\

OCR for construction documents does not work, we fixed it

79 points - today at 4:05 PM


So we've built an API and trained models that detects fixtures, extracts schedules, and analyzes construction documents. Check us out!

More examples: - https://www.getanchorgrid.com/developer/docs/endpoints/drawi...

Main website: - https://www.getanchorgrid.com/developer

Why we did it: https://www.getanchorgrid.com/developer/docs/changelog/const...

Source
  • Terr_

    today at 5:34 PM

    > OCR for construction documents does not work

    I'm reminded of the Xerox JBIG2 bug back in ~2013, where certain scan settings could silently replace numbers inside documents, and bad construction-plans were one of the cases that led to it being discovered. [0]

    It wasn't overt OCR per se, end-user users weren't intending to convert pixels to characters or vice-versa.

    [0] https://www.youtube.com/watch?v=c0O6UXrOZJo&t=6m03s

      • hackcasual

        today at 8:30 PM

        JBIG2 does glyph binning, as you say not exactly OCR, but similar. So chunks of the image that look sufficiently similar get replaced with a reference to a single instance.

        • TehCorwiz

          today at 5:48 PM

          If I recall it was an artifact of the compression algo.

          Full context and details: https://www.dkriesel.com/en/blog/2013/0802_xerox-workcentres...

      • sreekanth850

        today at 6:53 PM

        We’re taking a different path, building a parsing engine that converts CAD (DWG/DXF) into fully structured JSON with preserved semantics (no ML in the critical path).We also have a separate GIS parser that extracts vector data (features, layers, geometries) independently, Like to know how you handle consistency and reproducibility across runs using models and how you make it affordable, especially at scale. because as far as i know CAD and GIS need precision and accuracy.

          • wcisco17

            today at 7:37 PM

            interesting yeah parsing DWG/DXF natively makes sense when the source file is clean and well-structured. The precision argument is valid in controlled environments.

            The challenge we kept running into is that construction drawings in the wild aren’t always that clean. Unresolved xrefs, exploded dynamic blocks, version incompatibilities, SHX font substitutions — by the time a PDF hits a GC’s desk it’s often the only reliable artifact left. The CAD source may not even be available.

            That’s why we see vision becomes the more pragmatic path — not because it’s more precise than structured CAD parsing, but because PDFs are the actual lingua franca of construction. Every firm, every trade, every discipline hands off PDFs. So we made a bet on meeting the document where it actually lives.

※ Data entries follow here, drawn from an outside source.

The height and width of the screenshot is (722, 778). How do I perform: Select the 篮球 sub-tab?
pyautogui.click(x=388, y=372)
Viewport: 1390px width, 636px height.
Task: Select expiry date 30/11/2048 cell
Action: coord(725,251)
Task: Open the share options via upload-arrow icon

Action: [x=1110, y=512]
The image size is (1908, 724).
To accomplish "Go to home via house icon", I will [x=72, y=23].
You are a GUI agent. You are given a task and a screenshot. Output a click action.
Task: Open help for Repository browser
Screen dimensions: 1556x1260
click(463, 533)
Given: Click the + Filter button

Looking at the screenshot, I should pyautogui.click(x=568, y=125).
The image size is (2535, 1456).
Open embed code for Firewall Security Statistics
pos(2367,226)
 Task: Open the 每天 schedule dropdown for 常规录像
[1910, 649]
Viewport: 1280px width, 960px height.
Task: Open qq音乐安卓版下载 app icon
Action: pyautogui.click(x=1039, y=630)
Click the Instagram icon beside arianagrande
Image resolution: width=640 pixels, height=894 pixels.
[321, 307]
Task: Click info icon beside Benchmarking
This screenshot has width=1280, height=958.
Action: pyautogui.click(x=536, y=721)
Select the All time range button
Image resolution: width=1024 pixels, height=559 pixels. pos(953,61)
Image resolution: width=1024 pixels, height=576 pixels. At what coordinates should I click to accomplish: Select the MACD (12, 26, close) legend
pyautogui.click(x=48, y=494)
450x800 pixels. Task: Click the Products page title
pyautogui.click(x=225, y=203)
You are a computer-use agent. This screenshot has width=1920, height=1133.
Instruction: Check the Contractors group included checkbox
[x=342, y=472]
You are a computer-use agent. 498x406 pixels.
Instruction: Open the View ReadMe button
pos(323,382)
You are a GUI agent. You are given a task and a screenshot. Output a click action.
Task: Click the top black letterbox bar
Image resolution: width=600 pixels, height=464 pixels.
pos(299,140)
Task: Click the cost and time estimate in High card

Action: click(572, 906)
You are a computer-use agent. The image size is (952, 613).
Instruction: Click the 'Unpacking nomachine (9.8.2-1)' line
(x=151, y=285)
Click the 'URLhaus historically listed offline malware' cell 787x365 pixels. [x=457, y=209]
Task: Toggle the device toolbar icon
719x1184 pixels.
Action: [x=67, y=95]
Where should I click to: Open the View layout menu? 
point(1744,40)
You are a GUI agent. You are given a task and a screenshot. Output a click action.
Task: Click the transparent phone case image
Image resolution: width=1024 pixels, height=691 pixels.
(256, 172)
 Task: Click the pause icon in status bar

            On consistency and reproducibility — that’s a real challenge with vision models. Our approach is to keep detection scope narrow and validate confidence scores on every output rather than trying to generalize broadly. Happy to go deeper on that if useful.

            • oneneptune

              today at 7:38 PM

              Is this a service / product you plan to offer outwardly? I'd be interested in learning more. Use case: estimation.

          • petee

            today at 7:45 PM

            I ran the example doors given and it missed 9 swinging doors, some that were in double swing pairs, and a few that were just out on their own not clustered. Not bad overall though

            • i18nagentai

              today at 7:06 PM

              OCR accuracy on technical documents is one of those problems that looks 95% solved until you hit the edge cases. Construction docs are especially tricky because of mixed handwriting, stamps, revision clouds, and poor scan quality. Curious how you handle multi-language documents — a lot of international construction projects have specs in two or three languages on the same page.

              • frogguy

                today at 6:14 PM

                Looks cool! Where are you getting the data to finetune the cv models for element extraction? I'm worried there isn't a robust enough dataset to be able to build a detection model that will generalize to all of the slightly different standards each discipline (and each firm for that matter) use.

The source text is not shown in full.